The National Science Foundation also reported that, in 2021, the University was second overall in graduates in health sciences and tenth in biological and biomedical sciences. 

Beth Mayer-Davis, dean of The Graduate School, said the School strives to support its nearly 9,000 graduate students whose diversity of background and life experience enrich the classroom and beyond. 

“It is critical that we build community so we can be a University in service for all,” she said. “Creating a culture of care at Carolina among our graduate students is all part of the student experience as they reach the milestone of graduation.” 

Student support from surviving to thriving

The Graduate School’s Diversity and Student Success (DSS) program supports a variety of graduate and professional students who seek to build community. 

Brionca Taylor (‘17 MA; ‘22 Ph.D.) studied sociology at UNC-Chapel Hill and works at the Dana Farber Cancer Institute as a research manager.

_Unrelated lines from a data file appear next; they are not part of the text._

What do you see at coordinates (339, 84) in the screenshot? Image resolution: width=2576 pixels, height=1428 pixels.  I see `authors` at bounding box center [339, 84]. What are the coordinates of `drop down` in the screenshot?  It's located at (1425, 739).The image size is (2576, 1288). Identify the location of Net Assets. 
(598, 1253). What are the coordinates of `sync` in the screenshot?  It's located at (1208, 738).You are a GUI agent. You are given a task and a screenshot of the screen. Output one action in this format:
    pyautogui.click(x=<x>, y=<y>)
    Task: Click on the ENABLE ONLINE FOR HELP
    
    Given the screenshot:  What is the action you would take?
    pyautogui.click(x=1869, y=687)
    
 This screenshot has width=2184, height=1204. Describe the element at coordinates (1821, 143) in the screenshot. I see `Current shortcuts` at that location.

During her time at Carolina, she participated in the Initiative for Minority Excellence, part of DSS, which strives to support underrepresented graduate students. 

A group of people wearing doctoral regalia smile
Brionca Taylor at the 2023 doctoral hooding ceremony.

I started attending IME very early on during my first year on the recommendation of the only other Black woman who was an advanced doctoral student in my department,” she said. “It was great to meet people who shared my identities and background from other departments across Carolina.” 

During her time at Carolina, however, she found a support system — and rest — to be crucial.  

“People in the IME community were there to celebrate with me after every time I problem solved something that may have seemed small to folks who were familiar and comfortable with academia, like having a difficult conversation with my advisor or emailing a random researcher to expand my network,” she said. 

She also learned to advocate for her own mental health and well-being.  

“Graduate students may feel like they should always be working,” she said. “But our minds and bodies need breaks.” 

According to The Graduate School, 10 percent of newly enrolled graduate students identify as Black or African American. More than 1,500 graduate and professional students who identify as Black, African American or as multiple races are currently enrolled in graduate and professional programs at UNC-Chapel Hill as of fall 2022.   

The Graduate School will host its annual doctoral hooding ceremony on May 13, 2023.